── GIVEN RECORDS
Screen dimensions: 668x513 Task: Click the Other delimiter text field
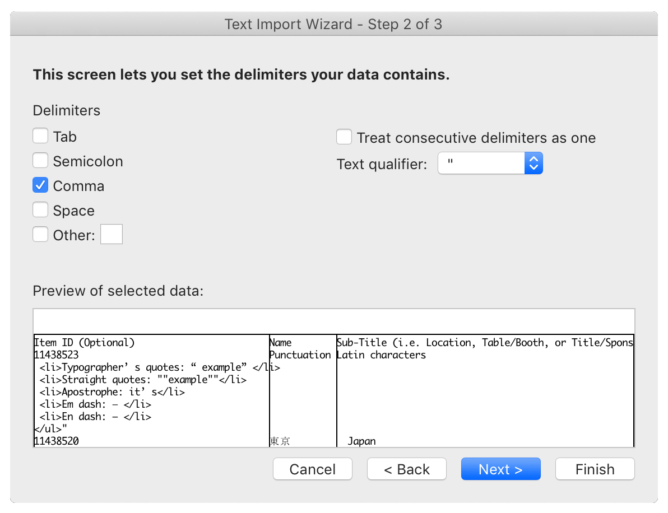[112, 234]
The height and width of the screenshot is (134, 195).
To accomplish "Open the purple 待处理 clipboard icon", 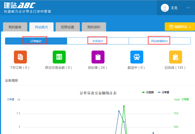I will [x=98, y=57].
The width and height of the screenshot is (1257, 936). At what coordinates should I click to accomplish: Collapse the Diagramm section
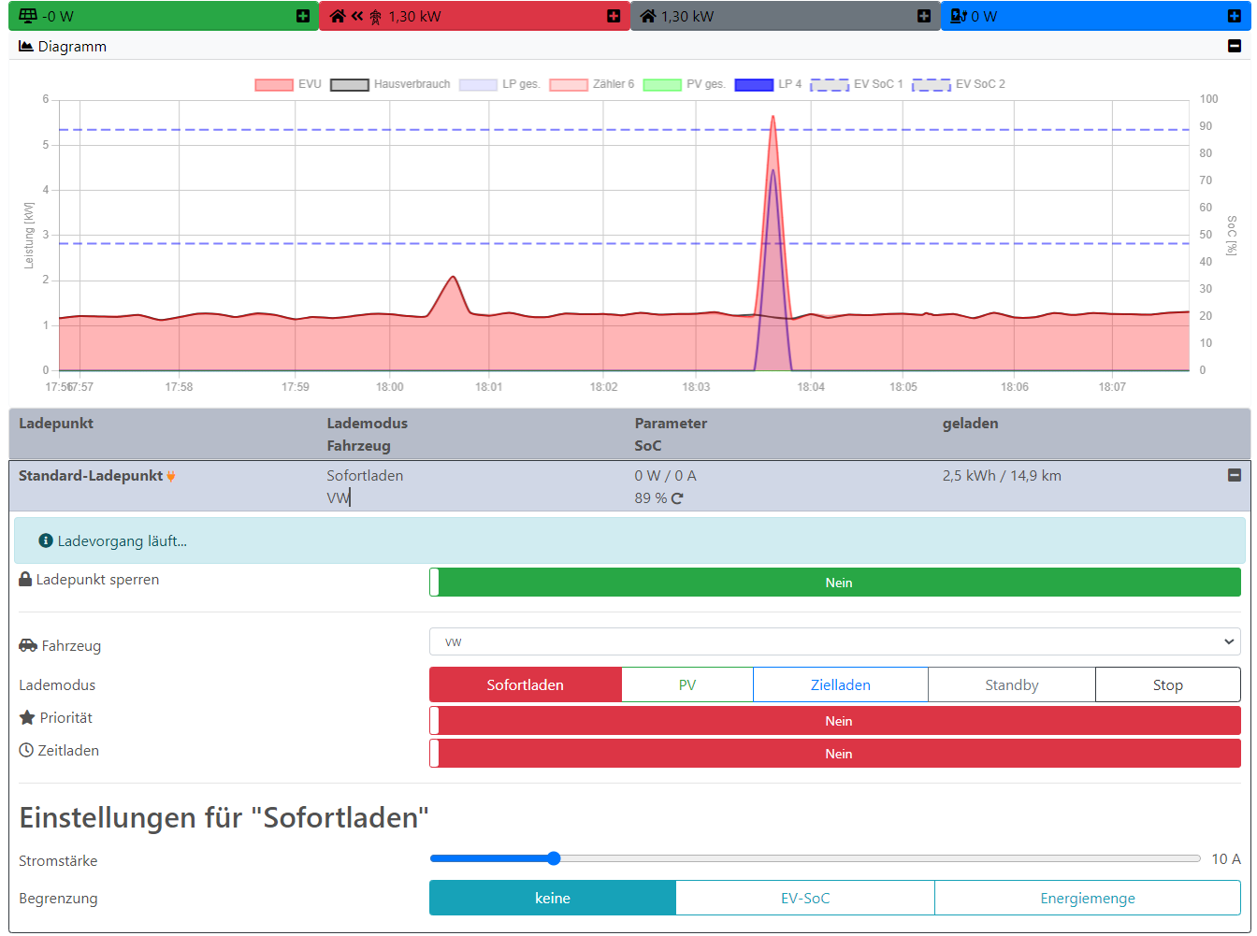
────
**WORK TO COMPLETE:**
Filter the data above, keeping every line that contains the word "screenshot", and treat uppercase and lowercase as different.

**EXERCISE RESULT:**
The height and width of the screenshot is (134, 195).
The width and height of the screenshot is (1257, 936). At what coordinates should I click to accomplish: Collapse the Diagramm section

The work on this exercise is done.